The ‘romance’ of journalism.

Saturday, September 30th, 1995

I’m part of a generation who came of age during and immediately after the Watergate affair, and in fact, was one of the few people in my Grandview Heights, Ohio high school who actively criticized the government’s handling off the war in Vietnam, the treatment of civil rights and antiwar protesters on our nation’s college campuses, and, in general, the secrecy and duplicity that I saw in our president at the time, one Richard M. Nixon.

Nixon’s downfall, you may remember, was not due as much to the efforts of protestors as it was to the dogged efforts of a handful of reporters, particularly those of The Washington Post. Standing up to the administration’s intimidation, harassment, and miscellaneous illegalities, the people from the Post, quite simply, did their jobs. They found out the truth, and they reported it clearly, plainly, without hype or fanfare. The people from that era of the Post–especially their editor, the legendary Ben Bradlee, who, in his own curmudgeonly way, stood up for a set of values and ethics that I found courageous and appealing.

Bradlee and the Post were a big reason why I went to journalism school–and because I wan’t alone in those feelings, j-schools’ admissions skyrocketed post-Watergate. How many of my fellow students enrolled in fulfillment of the romantic image of a ‘crusading investigative reporter?’ Um…I dunno. All I can say is that the ethic of discovering the truth and telling it objectively has always been something I held in high esteem.
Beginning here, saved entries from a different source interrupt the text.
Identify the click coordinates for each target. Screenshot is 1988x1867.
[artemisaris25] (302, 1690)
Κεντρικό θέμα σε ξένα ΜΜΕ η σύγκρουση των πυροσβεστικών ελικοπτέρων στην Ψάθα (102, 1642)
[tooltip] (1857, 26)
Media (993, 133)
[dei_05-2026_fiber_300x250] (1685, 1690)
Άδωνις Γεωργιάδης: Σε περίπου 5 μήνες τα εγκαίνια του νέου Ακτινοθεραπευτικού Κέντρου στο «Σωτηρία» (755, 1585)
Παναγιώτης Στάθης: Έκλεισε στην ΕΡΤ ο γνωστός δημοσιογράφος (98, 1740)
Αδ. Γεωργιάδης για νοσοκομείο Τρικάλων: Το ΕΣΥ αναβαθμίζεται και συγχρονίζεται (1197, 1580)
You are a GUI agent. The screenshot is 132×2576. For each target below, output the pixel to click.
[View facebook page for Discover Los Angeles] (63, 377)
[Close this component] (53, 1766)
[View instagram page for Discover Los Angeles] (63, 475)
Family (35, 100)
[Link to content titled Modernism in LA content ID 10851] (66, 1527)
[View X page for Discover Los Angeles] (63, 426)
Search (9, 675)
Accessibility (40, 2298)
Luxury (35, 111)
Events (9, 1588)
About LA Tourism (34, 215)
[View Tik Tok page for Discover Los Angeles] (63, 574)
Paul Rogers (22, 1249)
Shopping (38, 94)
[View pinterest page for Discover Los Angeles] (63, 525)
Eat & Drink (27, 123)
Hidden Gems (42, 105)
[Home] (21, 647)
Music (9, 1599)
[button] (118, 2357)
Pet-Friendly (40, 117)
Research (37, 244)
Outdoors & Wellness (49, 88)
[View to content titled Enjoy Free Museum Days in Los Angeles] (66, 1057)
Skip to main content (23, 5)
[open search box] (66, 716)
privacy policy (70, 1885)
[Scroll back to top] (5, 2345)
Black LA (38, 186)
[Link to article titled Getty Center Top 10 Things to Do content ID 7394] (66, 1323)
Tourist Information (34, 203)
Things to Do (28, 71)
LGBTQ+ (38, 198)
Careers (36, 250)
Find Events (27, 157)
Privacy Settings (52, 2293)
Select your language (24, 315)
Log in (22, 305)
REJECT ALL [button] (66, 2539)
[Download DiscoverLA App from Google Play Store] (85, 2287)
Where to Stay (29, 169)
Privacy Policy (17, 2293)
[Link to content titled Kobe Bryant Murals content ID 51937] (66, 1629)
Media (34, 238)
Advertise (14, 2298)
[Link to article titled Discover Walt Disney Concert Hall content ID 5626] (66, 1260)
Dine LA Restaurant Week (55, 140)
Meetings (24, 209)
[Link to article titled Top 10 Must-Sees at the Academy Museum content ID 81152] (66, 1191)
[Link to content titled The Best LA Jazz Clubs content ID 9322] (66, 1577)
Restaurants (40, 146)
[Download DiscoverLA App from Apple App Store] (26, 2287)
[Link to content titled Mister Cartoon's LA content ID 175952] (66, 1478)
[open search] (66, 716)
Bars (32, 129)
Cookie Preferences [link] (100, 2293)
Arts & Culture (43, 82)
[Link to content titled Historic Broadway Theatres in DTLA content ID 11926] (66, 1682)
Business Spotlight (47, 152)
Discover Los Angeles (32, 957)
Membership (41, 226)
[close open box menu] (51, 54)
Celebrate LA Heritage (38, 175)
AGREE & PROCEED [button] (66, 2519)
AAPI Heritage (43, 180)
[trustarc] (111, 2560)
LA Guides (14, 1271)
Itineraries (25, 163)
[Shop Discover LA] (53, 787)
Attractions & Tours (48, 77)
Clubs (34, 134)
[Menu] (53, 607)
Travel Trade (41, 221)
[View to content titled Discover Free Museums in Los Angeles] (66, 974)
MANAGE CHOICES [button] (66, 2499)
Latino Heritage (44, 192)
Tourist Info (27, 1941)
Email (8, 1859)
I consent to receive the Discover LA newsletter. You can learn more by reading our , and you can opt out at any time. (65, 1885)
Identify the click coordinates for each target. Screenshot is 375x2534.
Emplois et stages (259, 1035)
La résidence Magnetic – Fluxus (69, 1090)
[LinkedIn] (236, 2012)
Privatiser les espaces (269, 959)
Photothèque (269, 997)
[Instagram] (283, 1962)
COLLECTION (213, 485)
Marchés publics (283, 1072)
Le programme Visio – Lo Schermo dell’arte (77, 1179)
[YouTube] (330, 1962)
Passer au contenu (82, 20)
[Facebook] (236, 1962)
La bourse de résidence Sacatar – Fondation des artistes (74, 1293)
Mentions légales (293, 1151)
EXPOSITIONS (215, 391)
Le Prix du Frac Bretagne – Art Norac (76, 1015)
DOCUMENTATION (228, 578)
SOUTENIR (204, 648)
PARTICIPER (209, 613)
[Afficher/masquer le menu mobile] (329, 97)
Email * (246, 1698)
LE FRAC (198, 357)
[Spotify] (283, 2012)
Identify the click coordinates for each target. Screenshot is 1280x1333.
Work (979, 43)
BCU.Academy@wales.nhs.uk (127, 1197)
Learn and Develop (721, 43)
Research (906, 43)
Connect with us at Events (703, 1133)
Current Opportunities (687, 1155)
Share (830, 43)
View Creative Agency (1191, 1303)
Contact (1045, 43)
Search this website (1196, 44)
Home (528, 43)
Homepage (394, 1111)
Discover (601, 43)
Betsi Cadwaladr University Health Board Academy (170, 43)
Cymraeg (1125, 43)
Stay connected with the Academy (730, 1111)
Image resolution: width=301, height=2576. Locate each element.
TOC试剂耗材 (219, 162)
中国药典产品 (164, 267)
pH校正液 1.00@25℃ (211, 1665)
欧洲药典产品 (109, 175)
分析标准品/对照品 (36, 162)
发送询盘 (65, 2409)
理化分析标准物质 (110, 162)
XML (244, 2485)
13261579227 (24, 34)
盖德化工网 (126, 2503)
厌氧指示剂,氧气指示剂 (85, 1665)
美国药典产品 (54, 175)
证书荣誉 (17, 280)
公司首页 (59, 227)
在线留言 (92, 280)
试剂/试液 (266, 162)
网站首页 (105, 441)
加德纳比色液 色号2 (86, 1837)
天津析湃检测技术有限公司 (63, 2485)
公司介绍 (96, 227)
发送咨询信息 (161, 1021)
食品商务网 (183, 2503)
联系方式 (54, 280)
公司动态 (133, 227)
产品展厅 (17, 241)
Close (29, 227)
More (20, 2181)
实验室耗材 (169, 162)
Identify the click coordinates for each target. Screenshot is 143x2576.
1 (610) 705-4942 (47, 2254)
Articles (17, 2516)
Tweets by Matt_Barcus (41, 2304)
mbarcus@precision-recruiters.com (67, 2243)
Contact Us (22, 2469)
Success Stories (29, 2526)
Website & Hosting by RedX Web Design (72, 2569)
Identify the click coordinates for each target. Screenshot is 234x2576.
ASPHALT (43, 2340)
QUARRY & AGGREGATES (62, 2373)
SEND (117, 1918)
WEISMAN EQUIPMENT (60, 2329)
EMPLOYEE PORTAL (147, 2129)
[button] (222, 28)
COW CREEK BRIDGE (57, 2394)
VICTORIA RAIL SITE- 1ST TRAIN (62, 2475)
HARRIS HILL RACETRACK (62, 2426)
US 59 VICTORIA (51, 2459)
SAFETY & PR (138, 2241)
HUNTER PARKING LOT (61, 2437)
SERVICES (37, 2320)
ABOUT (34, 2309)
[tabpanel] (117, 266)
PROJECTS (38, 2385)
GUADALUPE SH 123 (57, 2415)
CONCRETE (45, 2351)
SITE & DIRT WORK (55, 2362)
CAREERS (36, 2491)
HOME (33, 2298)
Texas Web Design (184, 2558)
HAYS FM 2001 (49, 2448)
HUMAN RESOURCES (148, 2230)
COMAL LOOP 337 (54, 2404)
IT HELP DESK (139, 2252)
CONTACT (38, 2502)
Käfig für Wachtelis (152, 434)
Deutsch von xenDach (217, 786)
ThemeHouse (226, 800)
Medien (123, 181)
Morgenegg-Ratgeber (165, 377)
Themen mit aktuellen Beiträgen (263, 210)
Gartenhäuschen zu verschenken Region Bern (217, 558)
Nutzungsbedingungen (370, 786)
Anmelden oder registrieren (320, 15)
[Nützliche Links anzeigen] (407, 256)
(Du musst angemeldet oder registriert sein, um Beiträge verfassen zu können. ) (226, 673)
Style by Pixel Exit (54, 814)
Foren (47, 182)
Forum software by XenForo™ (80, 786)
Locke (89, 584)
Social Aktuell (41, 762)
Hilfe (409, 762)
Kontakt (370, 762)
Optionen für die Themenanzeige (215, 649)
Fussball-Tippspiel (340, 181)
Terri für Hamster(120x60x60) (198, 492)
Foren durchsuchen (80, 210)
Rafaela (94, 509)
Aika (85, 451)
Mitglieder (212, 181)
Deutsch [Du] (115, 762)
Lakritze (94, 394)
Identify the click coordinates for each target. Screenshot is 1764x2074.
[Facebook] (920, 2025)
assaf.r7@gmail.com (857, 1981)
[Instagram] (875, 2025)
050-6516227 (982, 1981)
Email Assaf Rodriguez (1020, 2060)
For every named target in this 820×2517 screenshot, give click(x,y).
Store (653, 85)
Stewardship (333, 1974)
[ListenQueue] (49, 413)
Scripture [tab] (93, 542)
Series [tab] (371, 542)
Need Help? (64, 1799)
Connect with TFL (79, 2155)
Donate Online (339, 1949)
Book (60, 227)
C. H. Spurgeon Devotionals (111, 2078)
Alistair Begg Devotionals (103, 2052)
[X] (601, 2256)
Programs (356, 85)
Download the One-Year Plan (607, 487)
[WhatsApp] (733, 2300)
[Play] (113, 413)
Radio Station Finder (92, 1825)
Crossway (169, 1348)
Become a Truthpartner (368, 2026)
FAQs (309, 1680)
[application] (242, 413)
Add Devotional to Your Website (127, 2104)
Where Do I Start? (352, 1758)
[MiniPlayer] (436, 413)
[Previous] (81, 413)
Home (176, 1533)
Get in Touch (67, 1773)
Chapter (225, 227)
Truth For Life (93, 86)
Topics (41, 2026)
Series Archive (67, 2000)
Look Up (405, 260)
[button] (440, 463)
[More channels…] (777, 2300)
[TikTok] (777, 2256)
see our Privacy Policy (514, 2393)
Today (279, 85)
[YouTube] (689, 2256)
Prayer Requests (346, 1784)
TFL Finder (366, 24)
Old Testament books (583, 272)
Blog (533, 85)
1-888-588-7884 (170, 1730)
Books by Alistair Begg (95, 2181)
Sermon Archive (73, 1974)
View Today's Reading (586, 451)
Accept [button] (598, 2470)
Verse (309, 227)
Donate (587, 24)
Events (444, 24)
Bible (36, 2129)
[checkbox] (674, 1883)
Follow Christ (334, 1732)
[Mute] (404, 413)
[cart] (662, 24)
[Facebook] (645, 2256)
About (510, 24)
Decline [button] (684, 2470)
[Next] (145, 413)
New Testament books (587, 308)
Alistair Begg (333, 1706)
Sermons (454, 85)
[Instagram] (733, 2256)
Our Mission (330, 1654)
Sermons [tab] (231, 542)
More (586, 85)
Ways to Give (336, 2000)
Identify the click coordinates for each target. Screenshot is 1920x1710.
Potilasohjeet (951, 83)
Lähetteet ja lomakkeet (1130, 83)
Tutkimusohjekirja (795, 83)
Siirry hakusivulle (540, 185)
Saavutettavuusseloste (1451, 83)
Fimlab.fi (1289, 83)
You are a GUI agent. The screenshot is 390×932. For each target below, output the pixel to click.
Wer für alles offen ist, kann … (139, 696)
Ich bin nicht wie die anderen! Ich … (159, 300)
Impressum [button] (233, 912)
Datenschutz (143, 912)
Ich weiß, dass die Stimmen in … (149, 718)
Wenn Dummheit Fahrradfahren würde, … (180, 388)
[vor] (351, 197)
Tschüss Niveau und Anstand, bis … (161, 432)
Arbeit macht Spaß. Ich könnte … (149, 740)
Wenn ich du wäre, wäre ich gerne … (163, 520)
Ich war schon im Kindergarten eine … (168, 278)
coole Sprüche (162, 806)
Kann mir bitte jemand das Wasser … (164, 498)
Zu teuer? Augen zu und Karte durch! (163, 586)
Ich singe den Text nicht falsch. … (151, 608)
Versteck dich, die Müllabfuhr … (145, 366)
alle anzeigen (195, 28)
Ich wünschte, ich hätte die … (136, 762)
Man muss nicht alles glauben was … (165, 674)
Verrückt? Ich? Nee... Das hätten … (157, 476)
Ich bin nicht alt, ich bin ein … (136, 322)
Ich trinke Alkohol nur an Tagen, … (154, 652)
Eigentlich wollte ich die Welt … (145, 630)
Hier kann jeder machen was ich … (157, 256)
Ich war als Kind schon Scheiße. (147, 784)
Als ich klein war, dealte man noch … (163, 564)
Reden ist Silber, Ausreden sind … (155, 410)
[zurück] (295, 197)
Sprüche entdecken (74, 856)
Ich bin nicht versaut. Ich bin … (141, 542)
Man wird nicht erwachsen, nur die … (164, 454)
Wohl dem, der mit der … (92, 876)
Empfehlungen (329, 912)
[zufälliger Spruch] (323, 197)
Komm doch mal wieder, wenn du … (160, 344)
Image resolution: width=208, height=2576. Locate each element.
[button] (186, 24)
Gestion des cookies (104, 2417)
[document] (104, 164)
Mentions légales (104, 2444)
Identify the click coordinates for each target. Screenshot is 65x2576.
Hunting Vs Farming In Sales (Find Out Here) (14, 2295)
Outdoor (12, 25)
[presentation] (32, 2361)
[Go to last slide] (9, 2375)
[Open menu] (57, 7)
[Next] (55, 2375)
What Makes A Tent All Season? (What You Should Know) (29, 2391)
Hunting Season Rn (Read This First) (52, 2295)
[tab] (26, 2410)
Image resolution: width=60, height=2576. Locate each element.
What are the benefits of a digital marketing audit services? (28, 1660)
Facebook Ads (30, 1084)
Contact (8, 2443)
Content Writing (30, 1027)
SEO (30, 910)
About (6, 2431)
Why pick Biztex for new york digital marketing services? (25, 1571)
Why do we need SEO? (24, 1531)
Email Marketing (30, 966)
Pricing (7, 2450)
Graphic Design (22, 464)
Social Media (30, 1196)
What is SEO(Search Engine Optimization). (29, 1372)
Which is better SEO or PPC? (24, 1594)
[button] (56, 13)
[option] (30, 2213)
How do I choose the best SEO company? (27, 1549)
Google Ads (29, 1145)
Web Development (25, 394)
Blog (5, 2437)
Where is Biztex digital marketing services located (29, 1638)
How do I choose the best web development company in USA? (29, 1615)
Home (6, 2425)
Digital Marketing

For the folks who do this every day, it can be anything but romantic or fun, and Where We Are Now, in a culture where reading has become devalued (as has spelling–but don’t get me started), in a business environment where newspapers and television news operations must be profit centers first and purveyors of journalism second, if at all–we may well have descended a long way from the heights of what journalism can achieve. Instead we have non-journalism: we spend an hour watching Barbara Walters talking with Christopher Reeve. We watch local newscasts full of gimmicks and fluff. We read newspapers full of flashy design which wouldn’t be so bad if it didn’t surround a content-free void.

And into this era comes once again the voice of Ben Bradlee, in an autobiography called ‘A Good Life’, and it reminds me once again how good–and how much a force for good–journalism can be.

New England, again.

Monday, September 18th, 1995

Hello from Atlanta, where things have finally begun to cool down enough to create at least the expectation that fall will be a delight. Sammy and I have been off on a quick trip designed to get the most out of the early signs of autumn.

We flew to Boston on a cheap Delta flight and rented a cheap Avis car; we drove up the Maine coast, turned west and cut over to the White Mountains of New Hampshire. Took the car up through some beautiful scenery that had just begun to change fall colors, drove up Mount Washington in the Presidential Range, followed the Connecticut River to its headwaters on the New Hampshire/Quebec border, drove north into Quebec listening to arguments over the seperatist question on CBC Radio, and saw covered bridges and small Catholic farm towns along our route. Got to Sherbrooke P.Q., turned south and drove along Lake Mephremagog, crossed back into the states at Newport, Vermont, and headed down into the Green Mountain state. Dined in Cabot with old friends from my days at The Country Journal (a very small newspaper–no, not the magazine of the same name), stopped by my old radio station at Goddard College, breakfasted well at The Horn of the Moon in Montpelier, and dined well in Burlington. Dropped down state route 100 (the traditional fall foliage route), picked up the Connecticut River again down into Massachusetts, and made our way around to Interstate 495, which we took to down by the Cape on a sunday night. Next day, we headed out to Cape Cod, where we spent the day and night having fun on a relatively unpopulated vacation spot, and we finally pulled back into Boston to spend a day with Sammy’s friend Kelley, who has renovated a large former elevator factory in Cambridge into cool homes and artist’s spaces. Phew! We cram more into seven days than most people cram into..uh, ten days, maybe.


I want to do my part to help you experience Bob Page-mania. Yes, it’s true. Reports are that Mr. Page has been in the recording studio most of this week and is all but done with his next CD, which for fans of Bob’s distinctive boogie-woogie blues piano, is good news indeed. Bob’s first CD, Poor Man Shuffle, was critically well-received, if not a commercially big success (that may well be because he records on a small independent label.) I’ve always been a big fan, however–and, uh, by the way, I did the graphic design for Poor Man Shuffle and it looks like I also get to have some fun with his new one, Blues in Dixieland. Make a note: it’s coming this Christmas to a record store near you.